• [Exercise objective]: Among the entries below, please repeat exactly and only the lines from the line containing "The image size is (1200, 740)." to the line containing "Select the magnet snap tool", both lines included.

• [Dataset records]:
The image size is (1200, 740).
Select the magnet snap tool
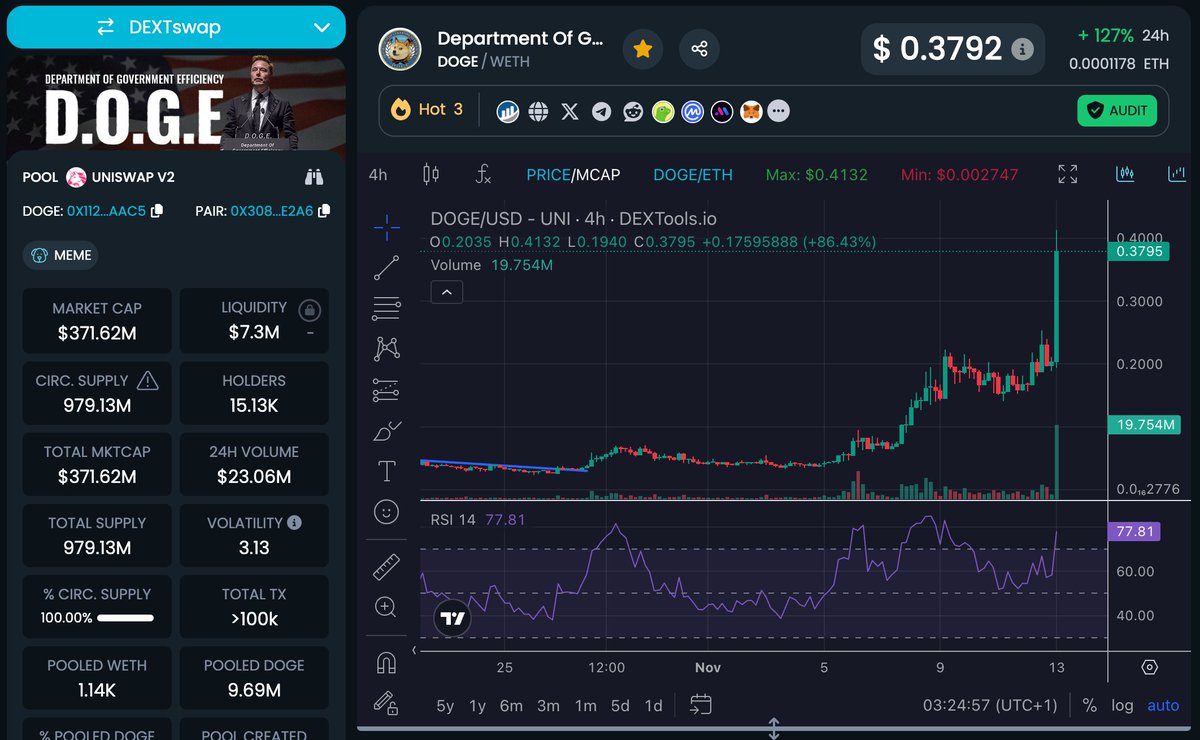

...

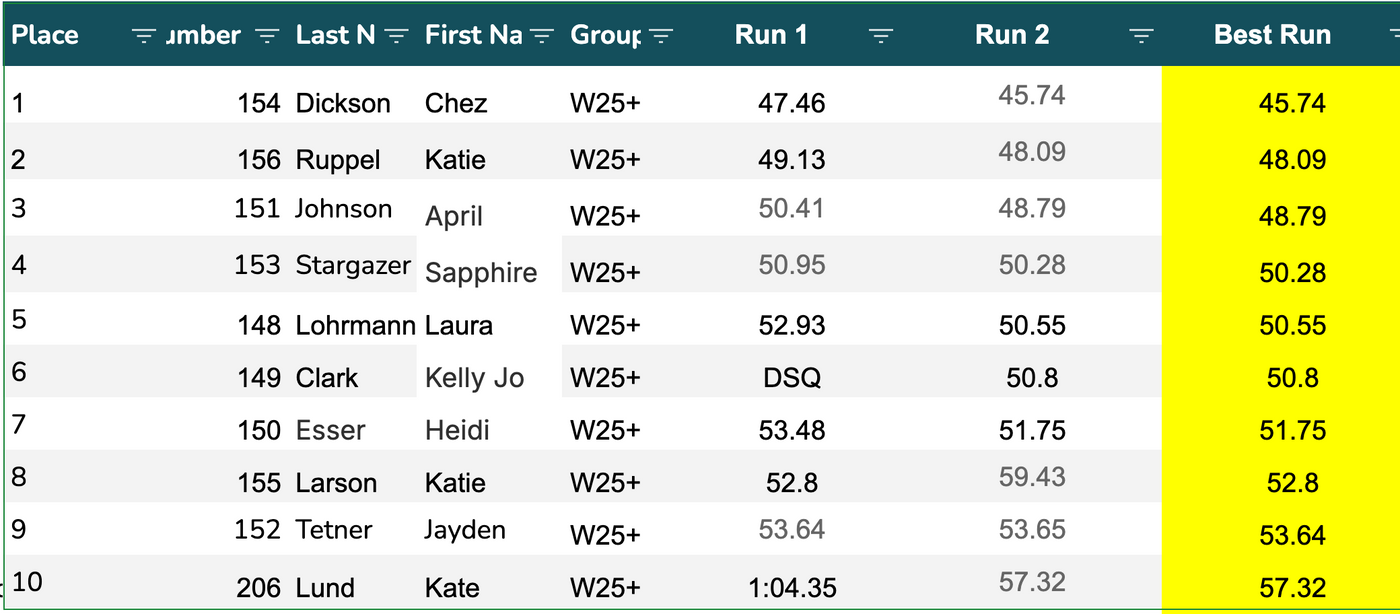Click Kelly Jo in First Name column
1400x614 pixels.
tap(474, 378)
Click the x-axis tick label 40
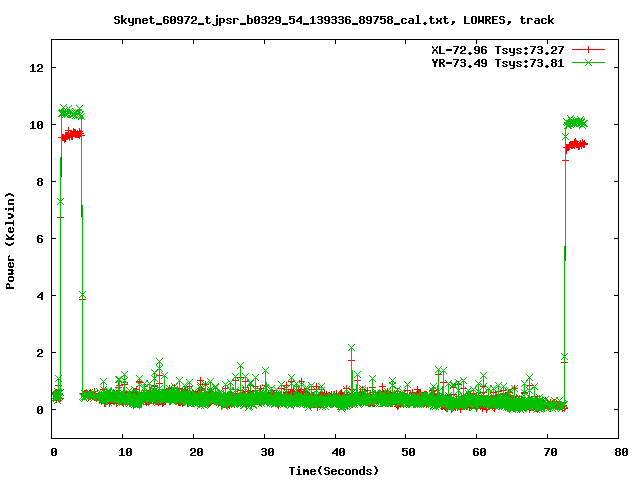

• [Solution to this problem]:
The image size is (1200, 740).
Select the magnet snap tool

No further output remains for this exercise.